§ Activity
Every entry in the listing below is to be output unchanged.

§ Extracted information
*** Block opens ***

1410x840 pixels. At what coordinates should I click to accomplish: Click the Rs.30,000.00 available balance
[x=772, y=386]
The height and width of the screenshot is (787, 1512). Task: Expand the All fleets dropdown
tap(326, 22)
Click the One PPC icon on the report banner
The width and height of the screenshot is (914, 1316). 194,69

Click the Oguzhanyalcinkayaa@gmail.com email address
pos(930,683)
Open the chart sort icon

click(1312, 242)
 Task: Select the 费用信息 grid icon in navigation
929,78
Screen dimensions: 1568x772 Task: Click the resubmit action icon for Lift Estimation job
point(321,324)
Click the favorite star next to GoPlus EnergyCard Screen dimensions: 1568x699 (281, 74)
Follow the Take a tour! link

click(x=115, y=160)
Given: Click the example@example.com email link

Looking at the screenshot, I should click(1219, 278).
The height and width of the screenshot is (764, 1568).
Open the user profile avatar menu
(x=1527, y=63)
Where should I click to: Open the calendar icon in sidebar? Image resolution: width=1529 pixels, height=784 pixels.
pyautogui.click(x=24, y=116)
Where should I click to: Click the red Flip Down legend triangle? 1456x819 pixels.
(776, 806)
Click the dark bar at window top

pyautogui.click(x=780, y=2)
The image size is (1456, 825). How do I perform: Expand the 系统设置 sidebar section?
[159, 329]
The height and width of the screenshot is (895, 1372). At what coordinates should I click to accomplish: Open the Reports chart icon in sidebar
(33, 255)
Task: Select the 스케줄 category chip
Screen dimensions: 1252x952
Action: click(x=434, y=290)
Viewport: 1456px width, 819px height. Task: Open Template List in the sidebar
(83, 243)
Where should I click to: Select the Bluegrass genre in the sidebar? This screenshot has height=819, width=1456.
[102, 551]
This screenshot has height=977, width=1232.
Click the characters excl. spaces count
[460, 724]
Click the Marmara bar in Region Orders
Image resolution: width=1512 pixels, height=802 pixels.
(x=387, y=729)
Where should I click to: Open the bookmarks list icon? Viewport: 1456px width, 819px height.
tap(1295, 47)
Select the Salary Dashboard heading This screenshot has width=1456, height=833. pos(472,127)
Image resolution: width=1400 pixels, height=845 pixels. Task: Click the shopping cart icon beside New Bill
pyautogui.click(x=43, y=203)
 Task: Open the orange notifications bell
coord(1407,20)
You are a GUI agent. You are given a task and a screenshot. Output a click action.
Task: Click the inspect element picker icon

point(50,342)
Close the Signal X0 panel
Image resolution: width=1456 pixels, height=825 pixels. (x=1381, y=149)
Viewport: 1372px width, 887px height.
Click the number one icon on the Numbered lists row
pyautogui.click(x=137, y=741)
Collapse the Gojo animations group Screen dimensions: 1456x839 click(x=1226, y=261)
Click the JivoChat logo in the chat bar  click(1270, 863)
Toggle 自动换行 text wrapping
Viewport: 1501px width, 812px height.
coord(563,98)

*** Block closes ***

§ Task response
1410x840 pixels. At what coordinates should I click to accomplish: Click the Rs.30,000.00 available balance
[x=772, y=386]
The height and width of the screenshot is (787, 1512). Task: Expand the All fleets dropdown
tap(326, 22)
Click the One PPC icon on the report banner
The width and height of the screenshot is (914, 1316). 194,69

Click the Oguzhanyalcinkayaa@gmail.com email address
pos(930,683)
Open the chart sort icon

click(1312, 242)
 Task: Select the 费用信息 grid icon in navigation
929,78
Screen dimensions: 1568x772 Task: Click the resubmit action icon for Lift Estimation job
point(321,324)
Click the favorite star next to GoPlus EnergyCard Screen dimensions: 1568x699 (281, 74)
Follow the Take a tour! link

click(x=115, y=160)
Given: Click the example@example.com email link

Looking at the screenshot, I should click(1219, 278).
The height and width of the screenshot is (764, 1568).
Open the user profile avatar menu
(x=1527, y=63)
Where should I click to: Open the calendar icon in sidebar? Image resolution: width=1529 pixels, height=784 pixels.
pyautogui.click(x=24, y=116)
Where should I click to: Click the red Flip Down legend triangle? 1456x819 pixels.
(776, 806)
Click the dark bar at window top

pyautogui.click(x=780, y=2)
The image size is (1456, 825). How do I perform: Expand the 系统设置 sidebar section?
[159, 329]
The height and width of the screenshot is (895, 1372). At what coordinates should I click to accomplish: Open the Reports chart icon in sidebar
(33, 255)
Task: Select the 스케줄 category chip
Screen dimensions: 1252x952
Action: click(x=434, y=290)
Viewport: 1456px width, 819px height. Task: Open Template List in the sidebar
(83, 243)
Where should I click to: Select the Bluegrass genre in the sidebar? This screenshot has height=819, width=1456.
[102, 551]
This screenshot has height=977, width=1232.
Click the characters excl. spaces count
[460, 724]
Click the Marmara bar in Region Orders
Image resolution: width=1512 pixels, height=802 pixels.
(x=387, y=729)
Where should I click to: Open the bookmarks list icon? Viewport: 1456px width, 819px height.
tap(1295, 47)
Select the Salary Dashboard heading This screenshot has width=1456, height=833. pos(472,127)
Image resolution: width=1400 pixels, height=845 pixels. Task: Click the shopping cart icon beside New Bill
pyautogui.click(x=43, y=203)
 Task: Open the orange notifications bell
coord(1407,20)
You are a GUI agent. You are given a task and a screenshot. Output a click action.
Task: Click the inspect element picker icon

point(50,342)
Close the Signal X0 panel
Image resolution: width=1456 pixels, height=825 pixels. (x=1381, y=149)
Viewport: 1372px width, 887px height.
Click the number one icon on the Numbered lists row
pyautogui.click(x=137, y=741)
Collapse the Gojo animations group Screen dimensions: 1456x839 click(x=1226, y=261)
Click the JivoChat logo in the chat bar  click(1270, 863)
Toggle 自动换行 text wrapping
Viewport: 1501px width, 812px height.
coord(563,98)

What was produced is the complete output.